AZA and its metabolite, 6-mercaptopurine (MP), are the immunosuppressive agents most commonly used in IBD. They are purine analogues, which interfere in nucleic acid synthesis and inhibit the proliferation of B and T lymphocytes, although the most relevant action is the apoptotic activation of T lymphocytes. The main indication of these drugs in CD and UC is the maintenance of clinical remission, preventing the use of steroids.

The active metabolites of AZA and MP are the 6-thioguanine nucleotides. In the liver, AZA is modified to MP, which is metabolized by xanthine oxidase and thiopurine methyltransferase (TPMT) in 6-thiouric acid and 6-methylmercaptopurine, resulting ultimately in 6-thioguanine nucleotides by hypoxanthine phosphoribosyltransferase. The decreased activity of TPMT facilitates the increasing in 6-thioguanine nucleotide levels, which are related to adverse effects. In fact, the efficacy of AZA and MP is limited owing to their adverse effects, which are responsible for treatment discontinuations in up to 15% of patients. Adverse effects are classified as dose-independent, dose-dependent, or idiosyncratic (which appears during the first two weeks of treatment). Regarding dose-independent adverse effects, the most common are allergic reactions (fever, exanthema, myalgias, and arthralgias) and acute pancreatitis.

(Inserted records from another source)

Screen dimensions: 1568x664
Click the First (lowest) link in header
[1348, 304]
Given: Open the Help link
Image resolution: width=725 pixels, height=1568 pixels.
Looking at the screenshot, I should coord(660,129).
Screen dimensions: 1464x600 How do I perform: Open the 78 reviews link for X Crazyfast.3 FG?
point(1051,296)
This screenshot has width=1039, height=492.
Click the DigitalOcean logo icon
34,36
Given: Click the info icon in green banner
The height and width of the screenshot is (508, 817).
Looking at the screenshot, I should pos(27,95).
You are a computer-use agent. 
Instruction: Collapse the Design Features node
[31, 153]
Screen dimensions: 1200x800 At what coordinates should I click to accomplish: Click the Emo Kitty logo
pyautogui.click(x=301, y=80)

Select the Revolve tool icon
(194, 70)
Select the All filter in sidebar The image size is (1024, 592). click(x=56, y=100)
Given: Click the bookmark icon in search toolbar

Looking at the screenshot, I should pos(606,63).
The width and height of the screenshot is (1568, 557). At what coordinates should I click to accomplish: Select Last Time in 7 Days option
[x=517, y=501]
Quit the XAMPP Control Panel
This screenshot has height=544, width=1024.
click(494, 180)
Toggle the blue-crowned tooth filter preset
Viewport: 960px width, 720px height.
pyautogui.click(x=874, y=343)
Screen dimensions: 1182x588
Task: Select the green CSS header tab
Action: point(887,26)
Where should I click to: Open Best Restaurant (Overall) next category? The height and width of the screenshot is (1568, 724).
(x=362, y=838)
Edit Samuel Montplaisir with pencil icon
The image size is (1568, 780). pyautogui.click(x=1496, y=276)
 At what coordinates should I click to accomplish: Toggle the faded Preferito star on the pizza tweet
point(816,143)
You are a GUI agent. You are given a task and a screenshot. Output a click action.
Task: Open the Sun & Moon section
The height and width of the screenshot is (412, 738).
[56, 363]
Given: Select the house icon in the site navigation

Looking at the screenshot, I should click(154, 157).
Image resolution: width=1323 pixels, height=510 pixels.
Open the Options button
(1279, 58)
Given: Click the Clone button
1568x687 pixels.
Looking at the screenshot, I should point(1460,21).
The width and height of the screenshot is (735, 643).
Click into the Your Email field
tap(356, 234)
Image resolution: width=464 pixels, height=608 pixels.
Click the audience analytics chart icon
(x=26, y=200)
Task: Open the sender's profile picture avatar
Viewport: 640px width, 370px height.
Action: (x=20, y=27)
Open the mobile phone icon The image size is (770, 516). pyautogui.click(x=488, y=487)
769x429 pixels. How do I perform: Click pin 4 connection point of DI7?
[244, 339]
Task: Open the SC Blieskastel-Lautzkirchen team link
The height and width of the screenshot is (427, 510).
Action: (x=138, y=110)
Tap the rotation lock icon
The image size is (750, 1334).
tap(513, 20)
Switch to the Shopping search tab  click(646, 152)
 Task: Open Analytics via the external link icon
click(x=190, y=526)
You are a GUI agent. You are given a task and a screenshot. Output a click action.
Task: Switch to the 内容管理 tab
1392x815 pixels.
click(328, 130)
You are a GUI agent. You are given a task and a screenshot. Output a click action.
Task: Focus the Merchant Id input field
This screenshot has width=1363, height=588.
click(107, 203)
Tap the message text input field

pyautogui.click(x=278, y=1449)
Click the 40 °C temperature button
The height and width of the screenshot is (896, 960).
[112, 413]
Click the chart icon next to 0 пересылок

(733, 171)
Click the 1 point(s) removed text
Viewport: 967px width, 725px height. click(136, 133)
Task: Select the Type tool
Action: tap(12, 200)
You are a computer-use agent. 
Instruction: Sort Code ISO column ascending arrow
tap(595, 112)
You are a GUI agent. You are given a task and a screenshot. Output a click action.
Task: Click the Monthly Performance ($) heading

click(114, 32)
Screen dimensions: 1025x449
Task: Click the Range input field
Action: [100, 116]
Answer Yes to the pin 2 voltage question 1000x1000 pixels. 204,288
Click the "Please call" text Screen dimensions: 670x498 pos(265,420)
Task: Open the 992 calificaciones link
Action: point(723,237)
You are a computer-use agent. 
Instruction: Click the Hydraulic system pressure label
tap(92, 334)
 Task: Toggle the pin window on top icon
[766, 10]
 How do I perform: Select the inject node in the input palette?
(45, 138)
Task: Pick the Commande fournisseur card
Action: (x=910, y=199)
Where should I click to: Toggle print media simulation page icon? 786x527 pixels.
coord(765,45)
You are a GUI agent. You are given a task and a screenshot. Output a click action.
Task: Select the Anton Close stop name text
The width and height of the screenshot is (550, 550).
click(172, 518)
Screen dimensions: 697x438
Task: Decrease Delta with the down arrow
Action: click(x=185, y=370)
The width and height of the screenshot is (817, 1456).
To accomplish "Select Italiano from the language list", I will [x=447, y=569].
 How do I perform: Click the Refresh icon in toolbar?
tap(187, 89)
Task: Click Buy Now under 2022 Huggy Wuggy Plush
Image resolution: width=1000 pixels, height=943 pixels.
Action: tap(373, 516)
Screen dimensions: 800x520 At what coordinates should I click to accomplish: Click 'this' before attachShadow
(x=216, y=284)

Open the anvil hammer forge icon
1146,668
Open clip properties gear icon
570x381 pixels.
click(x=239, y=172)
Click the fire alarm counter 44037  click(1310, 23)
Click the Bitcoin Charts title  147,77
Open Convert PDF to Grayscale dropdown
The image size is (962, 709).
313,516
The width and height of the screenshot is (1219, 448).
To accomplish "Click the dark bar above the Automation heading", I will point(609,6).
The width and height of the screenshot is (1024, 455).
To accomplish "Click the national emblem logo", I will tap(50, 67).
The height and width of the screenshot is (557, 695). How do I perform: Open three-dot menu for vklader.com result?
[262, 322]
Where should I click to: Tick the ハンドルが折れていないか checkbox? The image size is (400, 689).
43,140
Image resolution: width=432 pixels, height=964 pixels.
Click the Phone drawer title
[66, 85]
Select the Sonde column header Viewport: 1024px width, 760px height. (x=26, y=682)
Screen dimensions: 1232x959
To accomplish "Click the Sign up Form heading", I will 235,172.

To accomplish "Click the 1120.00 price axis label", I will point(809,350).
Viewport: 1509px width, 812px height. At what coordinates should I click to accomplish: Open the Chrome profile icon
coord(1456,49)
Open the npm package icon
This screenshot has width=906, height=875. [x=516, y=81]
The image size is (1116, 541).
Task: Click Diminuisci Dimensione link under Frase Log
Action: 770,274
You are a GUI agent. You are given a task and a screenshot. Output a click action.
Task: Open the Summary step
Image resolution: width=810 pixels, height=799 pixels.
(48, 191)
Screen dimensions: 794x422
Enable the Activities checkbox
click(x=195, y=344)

Among dose-dependent adverse effects, gastrointestinal intolerance and myelotoxicity are present in 2%-5% of patients. In retrospective studies, hepatotoxicity affected 3% of patients with an annual incidence of 1.4%, while these results are higher in prospective studies (10%)[139]. AZA and MP are able to damage the vascular endothelium, especially sinusoids and terminal veins, promoting veno-occlusive disease, regenerative nodular hyperplasia, and liver peliosis. These complications could be detected between 3 mo and 3 years after the beginning of treatment, and generate portal hypertension[140,141]. In general, mechanisms for AZA and MP hepatotoxicity remain unclear. It is thought that the main reason is the intracellular accumulation of 6-thioguanine nucleotides due to the decreased activity of TPMT.

It is recommended to determine levels of TPMT before the beginning of treatment with AZA or MP and routinely perform liver biochemical tests, especially during the first months of treatment, to detect myelotoxicity and/or hepatotoxicity. Mild abnormalities in liver parameters, without clinical relevance, allow the continuation of treatment at a lower dose. However, jaundice or persistent alterations in spite of reduced dose require an immediate stop to treatment[142].